La mode a parfois le pouvoir de faire entrer une œuvre dans la conversation mondiale. Pour Naila Opiangah, artiste gabonaise de 31 ans, ce moment est arrivé avec le Met Gala, où ses silhouettes de femmes noires ont quitté la toile pour apparaître sur une pièce portée par Law Roach, styliste très suivi à Hollywood.
Le nom de l’artiste circule désormais bien au-delà des cercles d’art contemporain. Son univers, reconnaissable à ses corps féminins noirs, souvent nus, mêle le figuratif et l’abstrait dans des tons sobres. Derrière l’image forte, il y a une réflexion intime sur le regard porté sur le corps, l’héritage colonial, la pudeur imposée et la manière dont les femmes africaines peuvent reprendre possession de leur représentation.

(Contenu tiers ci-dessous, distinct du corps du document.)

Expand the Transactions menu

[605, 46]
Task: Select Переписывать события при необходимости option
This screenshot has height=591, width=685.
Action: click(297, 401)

Naila Opiangah est née au Gabon, mais une partie importante de son parcours s’est construite loin de Libreville. Elle a quitté son pays à 18 ans pour étudier l’architecture à Chicago, avant de travailler dans un cabinet new-yorkais. Ce détour par l’architecture a nourri son sens des formes, de l’espace et des compositions, même si la peinture a fini par prendre le dessus.
Installée entre Accra et New York, elle a transformé une pratique d’abord personnelle en véritable carrière. La communauté ARTNOIR, qui rassemble artistes, collectionneurs et mécènes autour de l’art noir, africain et diasporique, a joué un rôle dans cette évolution. Sa rencontre avec le peintre ghanéen Amoako Boafo, devenu l’un de ses mentors, a aussi renforcé sa place dans ce milieu.
Quand le Met Gala amplifie une artiste gabonaise
Le Met Gala n’est pas un simple tapis rouge. C’est l’un des rendez-vous les plus commentés de la mode mondiale. Voir une création inspirée par son travail y apparaître donne donc à Naila Opiangah une visibilité rare pour une artiste africaine contemporaine.
La présence de Law Roach dans cette histoire compte aussi. Le styliste est connu pour ses collaborations avec Zendaya, dont l’image mode est scrutée à chaque apparition publique. Le fait que ses figures féminines noires se retrouvent dans cet univers a placé le travail de la Gabonaise devant un public qui n’aurait peut-être jamais poussé la porte d’une galerie.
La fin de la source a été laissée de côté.